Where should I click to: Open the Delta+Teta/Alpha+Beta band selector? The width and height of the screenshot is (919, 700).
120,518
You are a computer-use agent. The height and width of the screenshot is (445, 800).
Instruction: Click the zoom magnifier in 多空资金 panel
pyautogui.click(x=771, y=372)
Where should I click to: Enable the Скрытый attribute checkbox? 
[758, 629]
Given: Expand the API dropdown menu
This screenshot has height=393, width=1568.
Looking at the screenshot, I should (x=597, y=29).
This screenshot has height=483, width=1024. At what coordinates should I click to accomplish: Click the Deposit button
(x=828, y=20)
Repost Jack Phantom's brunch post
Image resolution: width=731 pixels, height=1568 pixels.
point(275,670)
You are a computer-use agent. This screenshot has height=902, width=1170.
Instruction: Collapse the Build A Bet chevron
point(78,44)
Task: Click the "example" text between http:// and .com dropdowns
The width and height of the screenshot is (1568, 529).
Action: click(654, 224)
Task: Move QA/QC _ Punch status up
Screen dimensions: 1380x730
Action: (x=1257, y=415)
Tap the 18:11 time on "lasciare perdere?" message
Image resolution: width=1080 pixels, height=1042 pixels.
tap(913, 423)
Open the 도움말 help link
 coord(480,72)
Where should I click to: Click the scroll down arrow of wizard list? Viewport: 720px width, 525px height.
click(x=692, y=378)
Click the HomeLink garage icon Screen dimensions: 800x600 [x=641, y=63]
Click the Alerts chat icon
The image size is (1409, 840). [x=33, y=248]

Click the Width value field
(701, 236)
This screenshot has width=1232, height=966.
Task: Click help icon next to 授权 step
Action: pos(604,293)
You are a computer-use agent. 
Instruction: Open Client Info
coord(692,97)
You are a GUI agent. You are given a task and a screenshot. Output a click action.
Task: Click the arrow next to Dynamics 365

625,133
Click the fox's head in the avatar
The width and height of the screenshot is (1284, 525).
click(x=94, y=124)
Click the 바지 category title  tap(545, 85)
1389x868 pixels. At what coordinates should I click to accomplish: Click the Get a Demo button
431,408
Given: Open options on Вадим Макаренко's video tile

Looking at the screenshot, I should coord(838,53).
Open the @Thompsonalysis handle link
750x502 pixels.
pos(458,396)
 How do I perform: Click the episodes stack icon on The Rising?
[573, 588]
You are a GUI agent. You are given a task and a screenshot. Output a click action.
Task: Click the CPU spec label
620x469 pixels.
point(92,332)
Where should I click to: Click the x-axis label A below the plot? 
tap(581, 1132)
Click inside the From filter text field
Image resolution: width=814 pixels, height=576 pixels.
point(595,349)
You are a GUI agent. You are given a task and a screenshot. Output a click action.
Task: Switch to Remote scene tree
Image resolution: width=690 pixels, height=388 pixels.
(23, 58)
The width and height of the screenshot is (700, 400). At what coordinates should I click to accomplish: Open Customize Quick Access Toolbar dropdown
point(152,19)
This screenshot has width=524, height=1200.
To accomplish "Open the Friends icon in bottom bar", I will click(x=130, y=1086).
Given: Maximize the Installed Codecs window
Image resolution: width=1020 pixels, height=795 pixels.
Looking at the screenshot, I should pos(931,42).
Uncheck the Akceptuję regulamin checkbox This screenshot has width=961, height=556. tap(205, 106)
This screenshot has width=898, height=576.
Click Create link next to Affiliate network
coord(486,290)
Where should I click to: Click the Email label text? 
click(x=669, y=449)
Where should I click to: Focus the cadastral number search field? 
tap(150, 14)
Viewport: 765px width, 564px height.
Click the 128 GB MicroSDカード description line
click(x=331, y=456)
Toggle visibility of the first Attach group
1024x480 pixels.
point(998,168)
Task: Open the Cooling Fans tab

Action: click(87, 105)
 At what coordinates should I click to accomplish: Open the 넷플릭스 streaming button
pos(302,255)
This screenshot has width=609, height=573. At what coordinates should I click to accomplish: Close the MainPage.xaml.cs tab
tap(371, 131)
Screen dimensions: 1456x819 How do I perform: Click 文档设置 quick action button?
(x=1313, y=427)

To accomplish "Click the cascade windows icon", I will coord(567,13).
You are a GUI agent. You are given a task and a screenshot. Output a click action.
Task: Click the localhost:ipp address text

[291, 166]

Problem: Everything from the line with "Screen dimensions: 1456x819" to the end of the listing, and only that, is to be set down exactly, line by line.

Solved problem:
Screen dimensions: 1456x819 How do I perform: Click 文档设置 quick action button?
(x=1313, y=427)

To accomplish "Click the cascade windows icon", I will coord(567,13).
You are a GUI agent. You are given a task and a screenshot. Output a click action.
Task: Click the localhost:ipp address text

[291, 166]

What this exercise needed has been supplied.